Though it was the second smallest segment in 2004, SRM grew 30.8 percent to reach $612 million in 2004. SRM is expected to continue to record fast growth as enterprises look to automate the management of storage capacity utilization through software, said Gartner analyst Carolyn DiCenzo.
“For some companies, the need to manage IT as a utility with service-level agreements between IT and the business units is also driving new requirements and increased interest in SRM,” DiCenzo said in her report.
Overall, companies are purchasing more storage management software to
accommodate government compliance regulations such as HIPAA, Sarbanes-Oxley and SEC 17a-4.
These regulations require corporations in industries such as financial services and healthcare to retain crucial data, such as client records, or transaction documents for specific lengths of time.
Because keeping records increases the amount of digital data that needs to be stored, vendors have been urging customers to implement information lifecycle management (ILM) strategies with their infrastructure software and hardware.
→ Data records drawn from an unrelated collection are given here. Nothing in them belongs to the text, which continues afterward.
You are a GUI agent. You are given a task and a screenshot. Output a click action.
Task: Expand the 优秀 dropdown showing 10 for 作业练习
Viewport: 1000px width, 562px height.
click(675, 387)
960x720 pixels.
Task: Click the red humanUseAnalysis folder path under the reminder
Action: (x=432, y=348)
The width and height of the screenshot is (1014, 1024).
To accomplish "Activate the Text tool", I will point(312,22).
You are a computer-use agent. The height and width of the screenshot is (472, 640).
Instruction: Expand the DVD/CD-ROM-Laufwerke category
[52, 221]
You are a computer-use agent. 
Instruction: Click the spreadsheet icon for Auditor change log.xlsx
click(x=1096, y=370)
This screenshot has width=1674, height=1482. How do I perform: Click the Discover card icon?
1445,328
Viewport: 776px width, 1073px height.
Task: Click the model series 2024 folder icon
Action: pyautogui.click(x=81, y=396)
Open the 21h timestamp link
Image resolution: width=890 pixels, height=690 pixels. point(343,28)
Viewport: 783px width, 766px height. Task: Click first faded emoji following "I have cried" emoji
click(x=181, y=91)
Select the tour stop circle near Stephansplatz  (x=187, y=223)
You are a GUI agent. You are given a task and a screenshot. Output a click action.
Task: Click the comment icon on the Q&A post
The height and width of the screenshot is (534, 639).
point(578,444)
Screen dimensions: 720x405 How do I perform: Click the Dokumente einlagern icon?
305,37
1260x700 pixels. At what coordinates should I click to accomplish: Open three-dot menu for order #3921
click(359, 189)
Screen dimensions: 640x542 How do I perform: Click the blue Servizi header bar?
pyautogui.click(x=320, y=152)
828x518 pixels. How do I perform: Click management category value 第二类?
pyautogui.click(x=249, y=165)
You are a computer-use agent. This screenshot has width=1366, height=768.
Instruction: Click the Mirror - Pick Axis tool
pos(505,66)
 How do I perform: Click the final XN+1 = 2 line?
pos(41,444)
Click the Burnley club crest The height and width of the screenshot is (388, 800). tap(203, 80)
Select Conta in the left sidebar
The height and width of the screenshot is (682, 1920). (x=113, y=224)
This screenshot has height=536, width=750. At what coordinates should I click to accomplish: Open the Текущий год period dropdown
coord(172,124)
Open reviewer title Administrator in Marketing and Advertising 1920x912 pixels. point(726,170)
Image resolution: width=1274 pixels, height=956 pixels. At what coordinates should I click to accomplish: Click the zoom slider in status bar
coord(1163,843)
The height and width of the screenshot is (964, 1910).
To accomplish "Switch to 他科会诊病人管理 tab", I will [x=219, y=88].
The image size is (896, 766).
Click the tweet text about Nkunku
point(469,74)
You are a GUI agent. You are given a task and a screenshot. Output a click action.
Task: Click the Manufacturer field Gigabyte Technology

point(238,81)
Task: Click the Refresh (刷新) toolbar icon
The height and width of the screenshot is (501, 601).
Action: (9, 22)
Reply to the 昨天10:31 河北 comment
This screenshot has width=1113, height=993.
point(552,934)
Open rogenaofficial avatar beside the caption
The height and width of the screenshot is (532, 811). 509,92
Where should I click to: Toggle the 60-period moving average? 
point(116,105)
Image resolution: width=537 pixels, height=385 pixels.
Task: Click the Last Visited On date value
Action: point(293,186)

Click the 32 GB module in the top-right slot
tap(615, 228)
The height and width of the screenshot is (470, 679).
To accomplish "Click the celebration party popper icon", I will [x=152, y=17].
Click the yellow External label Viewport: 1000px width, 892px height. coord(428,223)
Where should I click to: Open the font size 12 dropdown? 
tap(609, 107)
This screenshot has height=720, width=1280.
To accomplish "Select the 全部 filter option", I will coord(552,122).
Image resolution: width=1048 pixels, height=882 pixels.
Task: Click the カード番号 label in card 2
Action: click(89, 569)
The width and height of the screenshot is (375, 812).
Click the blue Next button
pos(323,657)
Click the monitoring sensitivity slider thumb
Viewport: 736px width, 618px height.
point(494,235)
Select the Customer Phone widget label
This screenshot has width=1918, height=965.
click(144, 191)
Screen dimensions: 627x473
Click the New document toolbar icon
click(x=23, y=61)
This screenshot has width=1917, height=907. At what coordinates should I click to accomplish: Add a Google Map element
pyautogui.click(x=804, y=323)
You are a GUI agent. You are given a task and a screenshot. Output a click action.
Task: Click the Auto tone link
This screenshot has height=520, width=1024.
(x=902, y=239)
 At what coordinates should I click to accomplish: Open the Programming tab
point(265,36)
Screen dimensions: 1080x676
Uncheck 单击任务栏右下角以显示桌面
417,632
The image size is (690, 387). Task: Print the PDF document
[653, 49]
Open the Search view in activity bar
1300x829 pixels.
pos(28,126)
The bottom line is the data needs to be saved, duplicated and recalled on the fly. This is one of the reasons why storage management, and niches like SRM, have boomed and will continue to do so, Gartner said.
“The need to better incorporate electronic records into a total records management solution will offer real opportunity for storage vendors, but customers will need to look beyond the hype to determine exactly how a specific storage product will fit into their process,” DiCenzo said.
Gartner expects the worldwide storage management software market to grow another 12 percent in 2005, reaching $6.3 billion.